El huevo es un alimento fundamental y muy versátil en muchas recetas, pero también puede ser un plato en sí mismo, ya que cocinarlo es rápido y, en principio, sencillo. Existen muchas maneras de pasarlo por agua, pero para que quede perfecto hay que seguir una serie de pasos. Su polivalencia lo convierte en un alimento muy valioso en la cocina, con tantas formas de prepararlo que nos ayuda a darle variedad a una inmensa cantidad de platos.
Una de las formas más populares y versátiles es el huevo cocido. Entre todos los métodos que se usan para cocinar huevos, hacerlos en agua es una de las opciones más comunes. De esta forma no es necesario partirlos, sino que se preparan en el interior de la cáscara debido a las altas temperaturas del agua.

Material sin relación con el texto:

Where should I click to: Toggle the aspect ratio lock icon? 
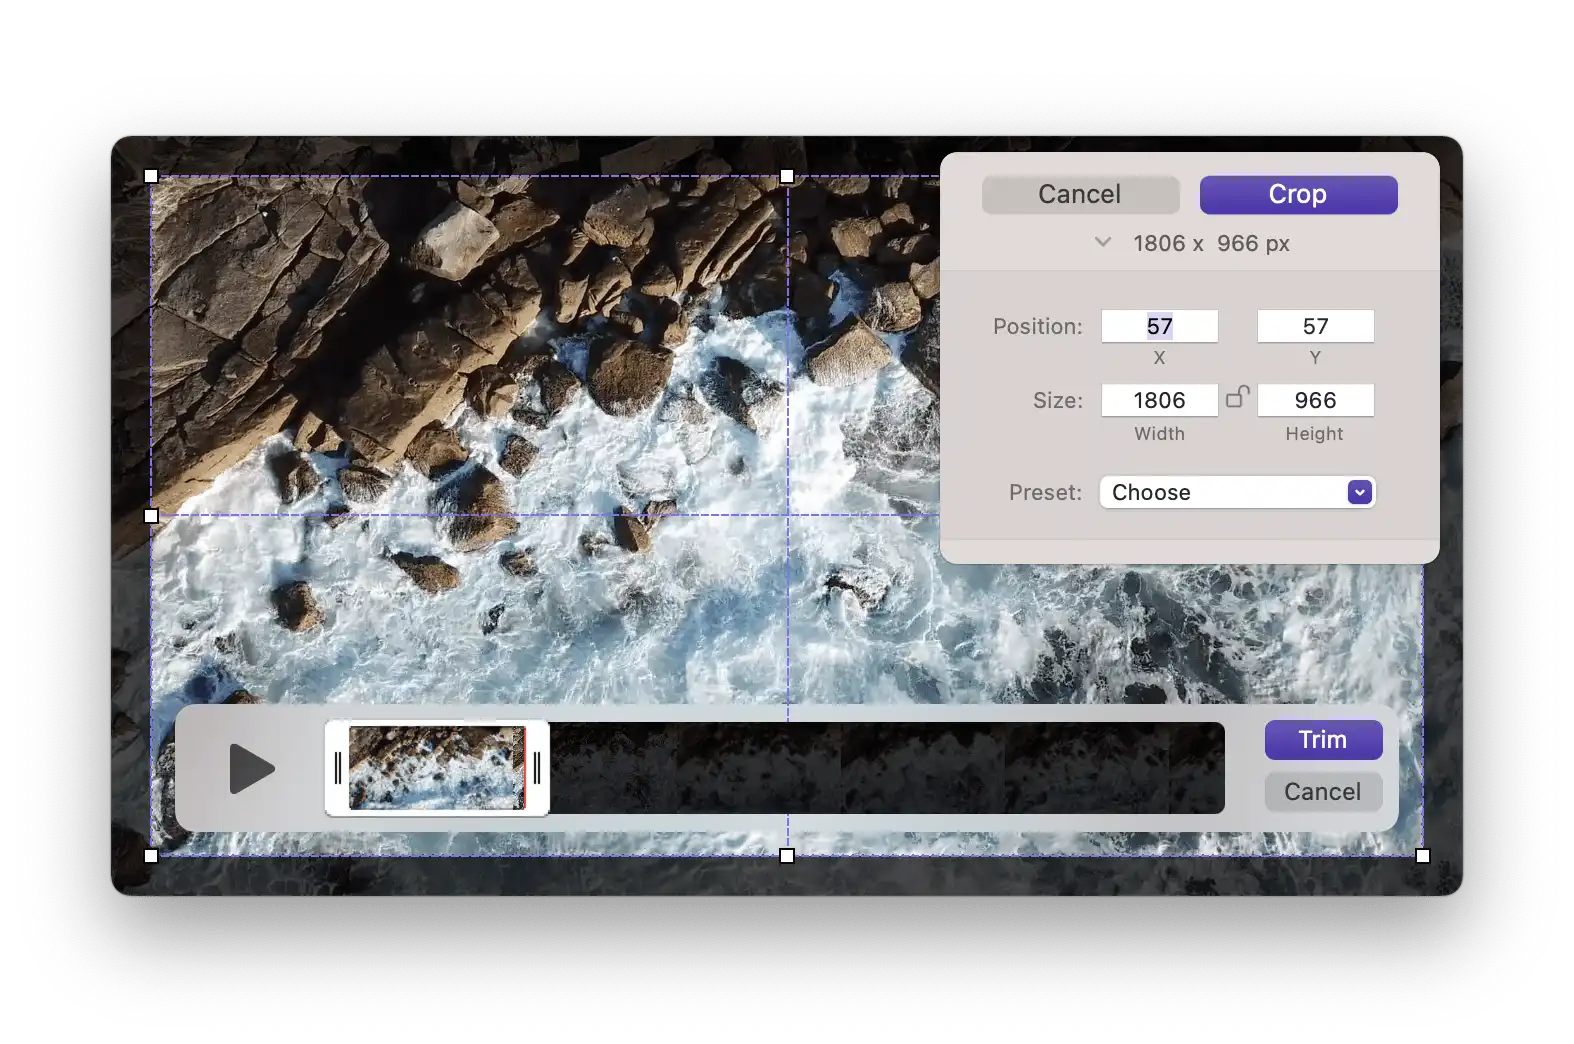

Consideraciones Previas a la Cocción
Selección y Frescura de los Huevos
Lo mejor es utilizar huevos frescos y ecológicos, de gallinas criadas en suelo y no en jaulas. No siempre se consiguen encontrar, pero en la medida de lo posible, se recomienda comprarlos por su sabor y calidad. Los huevos que compramos no siempre son todo lo frescos que deberían.
Existe un truco muy fácil para saber si un huevo es fresco: basta con llenar un recipiente con agua e introducir en él el huevo. Si se queda en el fondo del recipiente es que el huevo es fresco, si flota es que no lo es.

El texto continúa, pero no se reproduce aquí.